-- Start DATA FOR THIS TASK --
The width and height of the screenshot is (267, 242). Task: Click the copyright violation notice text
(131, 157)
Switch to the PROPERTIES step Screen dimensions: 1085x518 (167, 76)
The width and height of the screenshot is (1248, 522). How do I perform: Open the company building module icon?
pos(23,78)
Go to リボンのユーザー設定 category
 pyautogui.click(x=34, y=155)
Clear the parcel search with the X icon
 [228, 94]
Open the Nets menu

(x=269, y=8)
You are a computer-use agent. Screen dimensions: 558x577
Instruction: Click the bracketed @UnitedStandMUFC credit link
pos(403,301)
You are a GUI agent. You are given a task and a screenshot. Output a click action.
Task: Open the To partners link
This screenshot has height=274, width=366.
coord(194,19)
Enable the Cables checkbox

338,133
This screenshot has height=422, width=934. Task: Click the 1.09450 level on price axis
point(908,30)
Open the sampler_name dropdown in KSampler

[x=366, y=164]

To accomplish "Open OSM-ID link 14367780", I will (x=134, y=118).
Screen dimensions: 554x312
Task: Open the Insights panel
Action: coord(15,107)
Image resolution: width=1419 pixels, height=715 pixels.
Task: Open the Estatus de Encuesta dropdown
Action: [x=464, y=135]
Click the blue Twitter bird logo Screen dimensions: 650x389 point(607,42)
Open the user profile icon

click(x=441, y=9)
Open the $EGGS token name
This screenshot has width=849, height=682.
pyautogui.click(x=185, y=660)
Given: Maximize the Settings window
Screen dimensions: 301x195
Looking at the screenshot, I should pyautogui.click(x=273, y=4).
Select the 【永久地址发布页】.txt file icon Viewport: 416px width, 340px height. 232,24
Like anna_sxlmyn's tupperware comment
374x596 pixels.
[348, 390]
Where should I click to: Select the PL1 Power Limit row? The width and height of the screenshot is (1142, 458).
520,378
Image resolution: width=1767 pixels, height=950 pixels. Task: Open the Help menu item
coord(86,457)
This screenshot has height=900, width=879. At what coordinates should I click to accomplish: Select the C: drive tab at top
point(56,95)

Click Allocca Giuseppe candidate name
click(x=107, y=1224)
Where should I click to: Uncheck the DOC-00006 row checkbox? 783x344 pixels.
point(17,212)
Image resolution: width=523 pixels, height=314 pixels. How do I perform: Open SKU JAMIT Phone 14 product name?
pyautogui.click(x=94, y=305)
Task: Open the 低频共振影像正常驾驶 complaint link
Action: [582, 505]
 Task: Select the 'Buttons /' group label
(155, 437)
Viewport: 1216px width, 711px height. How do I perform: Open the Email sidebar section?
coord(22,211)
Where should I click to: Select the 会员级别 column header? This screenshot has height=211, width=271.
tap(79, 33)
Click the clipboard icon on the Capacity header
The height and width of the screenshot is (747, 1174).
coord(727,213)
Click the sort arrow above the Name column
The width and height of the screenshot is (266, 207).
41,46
-- End DATA FOR THIS TASK --
### EXERCISE
Reproduce every line of the records above with no changes.

### SOLUTION
The width and height of the screenshot is (267, 242). Task: Click the copyright violation notice text
(131, 157)
Switch to the PROPERTIES step Screen dimensions: 1085x518 (167, 76)
The width and height of the screenshot is (1248, 522). How do I perform: Open the company building module icon?
pos(23,78)
Go to リボンのユーザー設定 category
 pyautogui.click(x=34, y=155)
Clear the parcel search with the X icon
 [228, 94]
Open the Nets menu

(x=269, y=8)
You are a computer-use agent. Screen dimensions: 558x577
Instruction: Click the bracketed @UnitedStandMUFC credit link
pos(403,301)
You are a GUI agent. You are given a task and a screenshot. Output a click action.
Task: Open the To partners link
This screenshot has height=274, width=366.
coord(194,19)
Enable the Cables checkbox

338,133
This screenshot has height=422, width=934. Task: Click the 1.09450 level on price axis
point(908,30)
Open the sampler_name dropdown in KSampler

[x=366, y=164]

To accomplish "Open OSM-ID link 14367780", I will (x=134, y=118).
Screen dimensions: 554x312
Task: Open the Insights panel
Action: coord(15,107)
Image resolution: width=1419 pixels, height=715 pixels.
Task: Open the Estatus de Encuesta dropdown
Action: [x=464, y=135]
Click the blue Twitter bird logo Screen dimensions: 650x389 point(607,42)
Open the user profile icon

click(x=441, y=9)
Open the $EGGS token name
This screenshot has width=849, height=682.
pyautogui.click(x=185, y=660)
Given: Maximize the Settings window
Screen dimensions: 301x195
Looking at the screenshot, I should pyautogui.click(x=273, y=4).
Select the 【永久地址发布页】.txt file icon Viewport: 416px width, 340px height. 232,24
Like anna_sxlmyn's tupperware comment
374x596 pixels.
[348, 390]
Where should I click to: Select the PL1 Power Limit row? The width and height of the screenshot is (1142, 458).
520,378
Image resolution: width=1767 pixels, height=950 pixels. Task: Open the Help menu item
coord(86,457)
This screenshot has height=900, width=879. At what coordinates should I click to accomplish: Select the C: drive tab at top
point(56,95)

Click Allocca Giuseppe candidate name
click(x=107, y=1224)
Where should I click to: Uncheck the DOC-00006 row checkbox? 783x344 pixels.
point(17,212)
Image resolution: width=523 pixels, height=314 pixels. How do I perform: Open SKU JAMIT Phone 14 product name?
pyautogui.click(x=94, y=305)
Task: Open the 低频共振影像正常驾驶 complaint link
Action: [582, 505]
 Task: Select the 'Buttons /' group label
(155, 437)
Viewport: 1216px width, 711px height. How do I perform: Open the Email sidebar section?
coord(22,211)
Where should I click to: Select the 会员级别 column header? This screenshot has height=211, width=271.
tap(79, 33)
Click the clipboard icon on the Capacity header
The height and width of the screenshot is (747, 1174).
coord(727,213)
Click the sort arrow above the Name column
The width and height of the screenshot is (266, 207).
41,46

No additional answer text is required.